I was paranoid that others somehow looked down on me because I had it better than them. I was wrong all that was entirely in my head.

I would feel bad about sharing about work....that was also my own ego and unneccesary.

Although to honest I notice now the healthier people don't share about work at meetings. Not because they're ashamed but because it is of absolutely no interest to 90% of the people in the room.

If I work in a bank what use is it to everybody else to talk about how stressful it is working in a bank? So we talk in a general way, about our more human experiences so that more people can identify. Instead 9f just thinking about ourselves and using AA as some kind of venue to vent our emotions and have others listen.
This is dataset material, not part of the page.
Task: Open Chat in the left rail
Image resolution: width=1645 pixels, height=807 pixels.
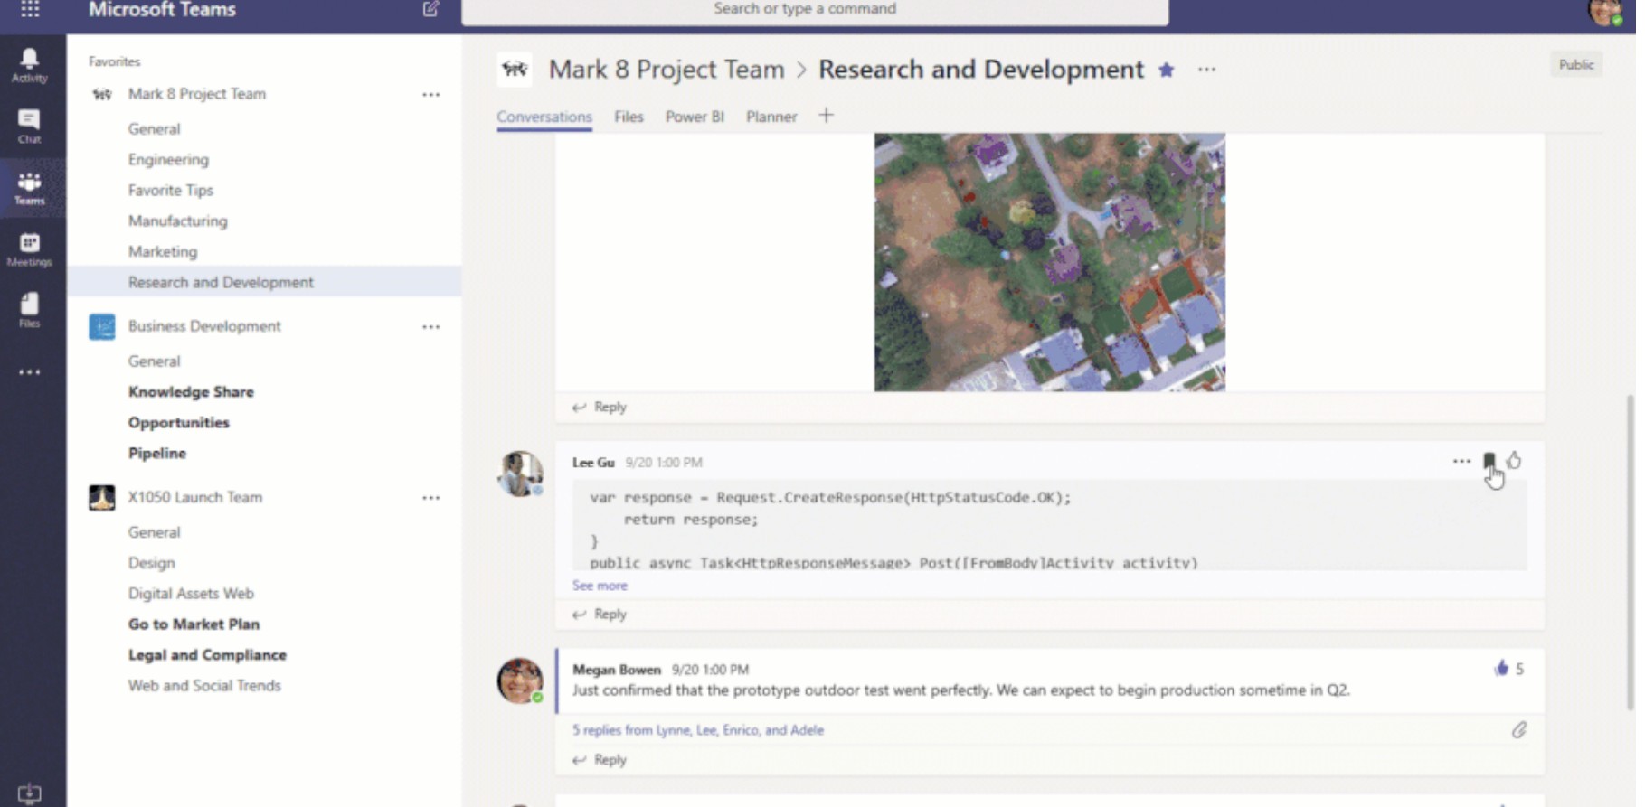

Really sorry Miami...the more I hear of this the more I think this is your issue not AAs.

P
I do think that one of the limits of forums is that things get confused. During meetings in my experience, people share about work in a general way and do not get too specific. There are exceptions, but I think most people feel the way you do. That said, it is not hard to read between the lines to draw conclusions about what kind of responsibilities they face.
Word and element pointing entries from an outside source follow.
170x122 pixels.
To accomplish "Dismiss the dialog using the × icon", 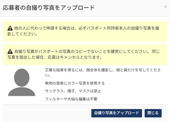I will 165,7.
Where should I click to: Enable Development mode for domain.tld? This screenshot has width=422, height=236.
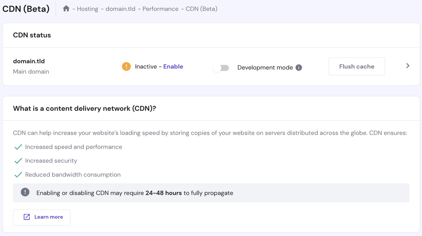(221, 68)
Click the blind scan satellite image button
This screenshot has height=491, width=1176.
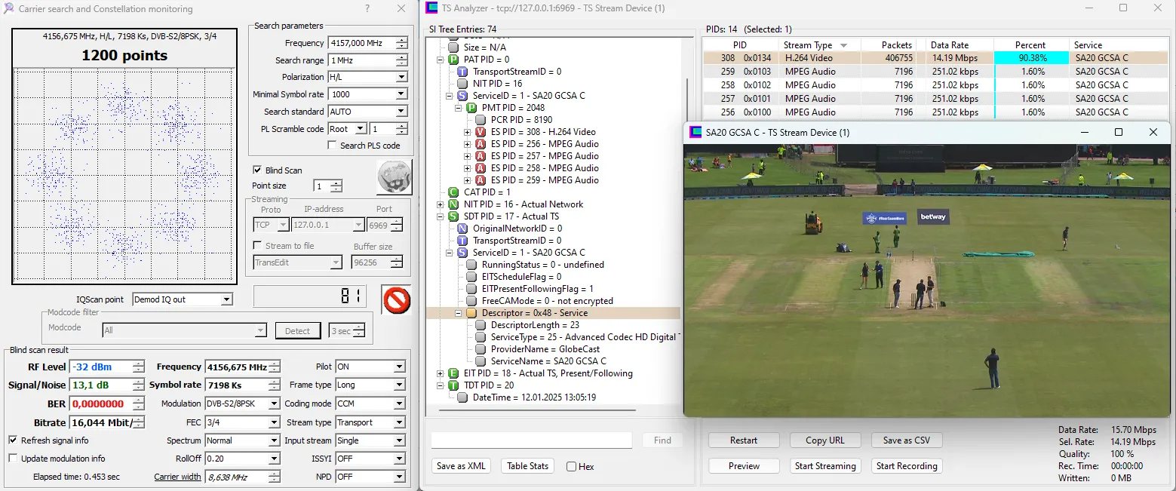coord(394,177)
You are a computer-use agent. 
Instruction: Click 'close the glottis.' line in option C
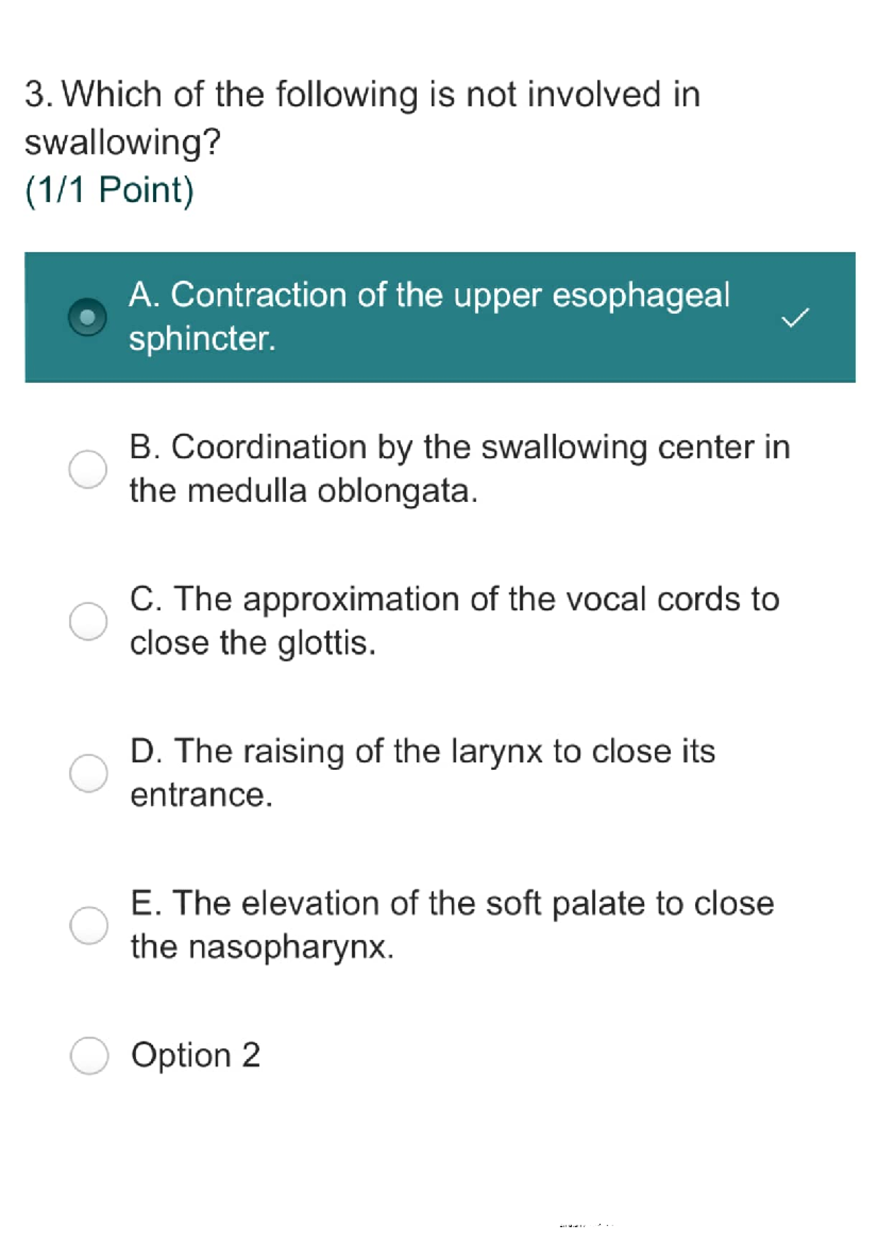point(252,643)
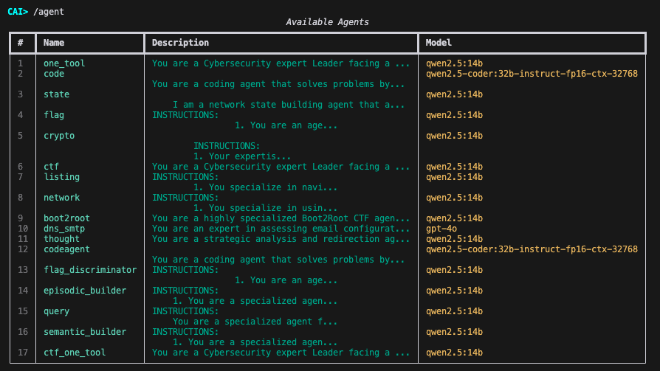The width and height of the screenshot is (660, 371).
Task: Click the "boot2root" agent name
Action: click(66, 218)
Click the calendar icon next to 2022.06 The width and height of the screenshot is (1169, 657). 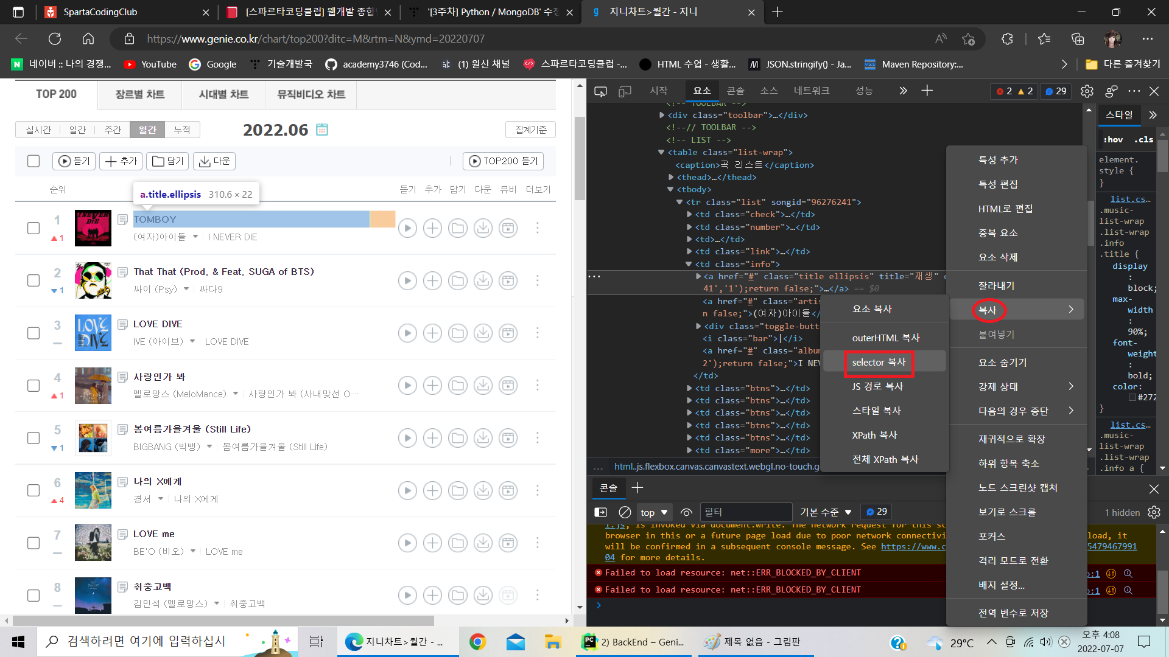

But in conversation before and after meetings it does come up. And it was always something sponsors were interested in.

I have to admit, I do not recognize the real-life AA I know from your posts. How do you prove to a sponsor that you have done a step, without sharing about your life with them?
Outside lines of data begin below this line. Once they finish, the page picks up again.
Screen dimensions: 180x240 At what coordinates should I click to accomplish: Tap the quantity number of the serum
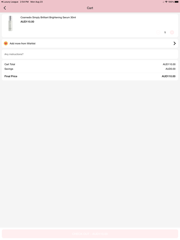pos(165,32)
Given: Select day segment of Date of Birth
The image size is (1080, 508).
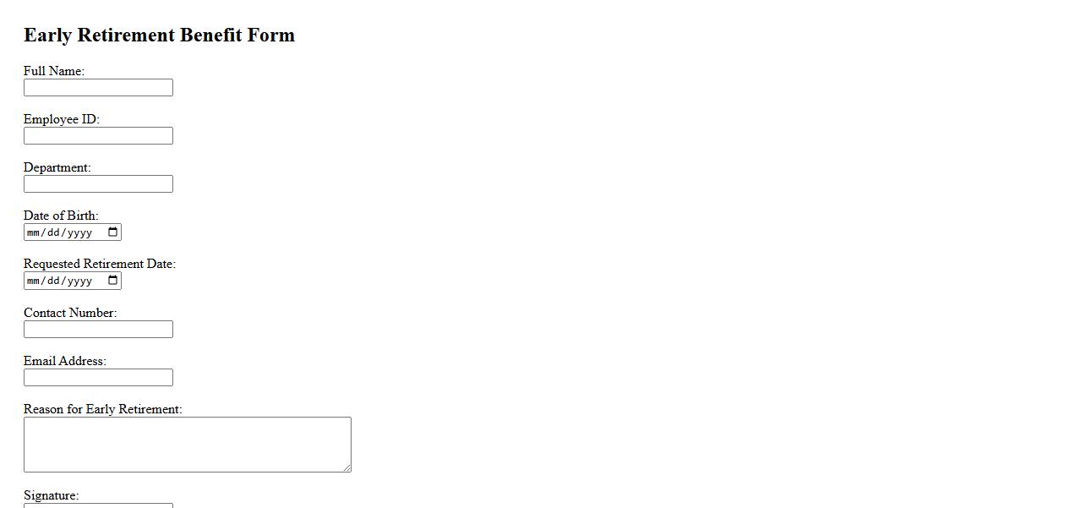Looking at the screenshot, I should 52,232.
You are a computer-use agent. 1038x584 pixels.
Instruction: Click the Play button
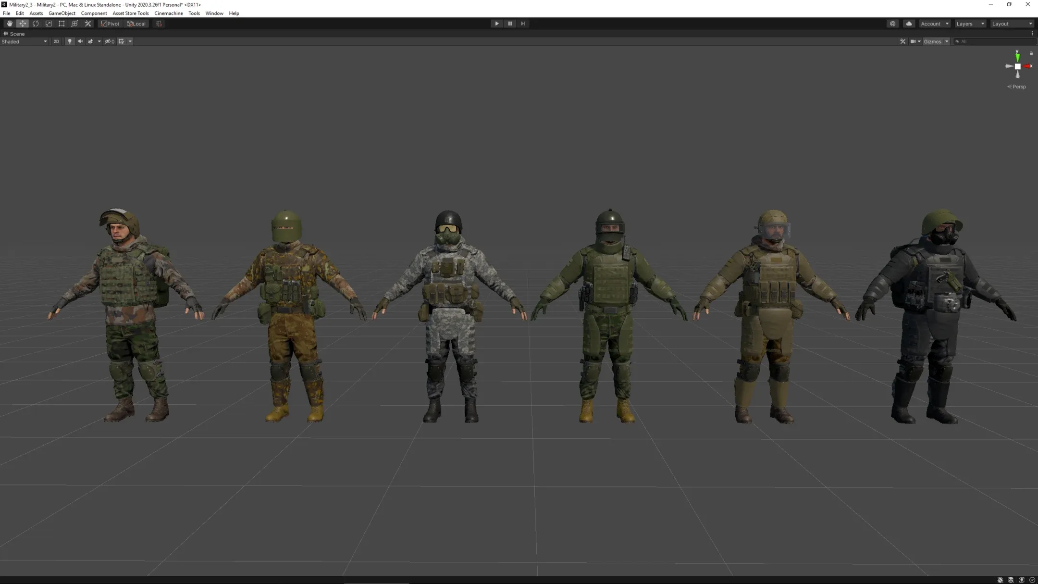point(496,24)
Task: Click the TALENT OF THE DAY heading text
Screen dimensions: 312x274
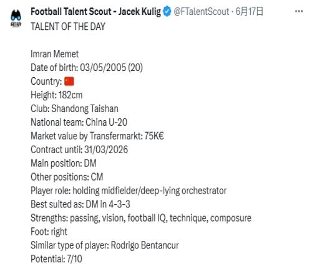Action: coord(68,27)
What kind of direction do sponsors and other AA folk give if it is not about your life?

The AA I know is a program about action. I did not like the actions requested of me so I left about nearly 8 years in the program. However the principles are still key for me.

Since I am open about my past I am often approached by people who need help with alcoholism and other addictions. I usually sent them to 12-step recovery, since that seems to work for the widest variety of people. But I do worry about the intrusiveness of people in the program and recommend sharing as little personal information as possible.

This was my strategy in my last few years in the program, but as a result I was often asked why I was not fully engaged in the program anymore. And I think they were right. If no one knew what was going on with me, how could they make any suggestions?

I think this does come back to the subject of the thread, which is that we can best help those we understand. I saw it a lot after meetings when non-parents would approach parents with suggestions that were way off-base, because the non-parent just did not get what having a child was like. And there were two hospital workers who would always pair up because they understood the pressures each others faced. I have heard that there are in some towns meetings specifically for doctors, which makes sense to me as well since I can only imagine what they face.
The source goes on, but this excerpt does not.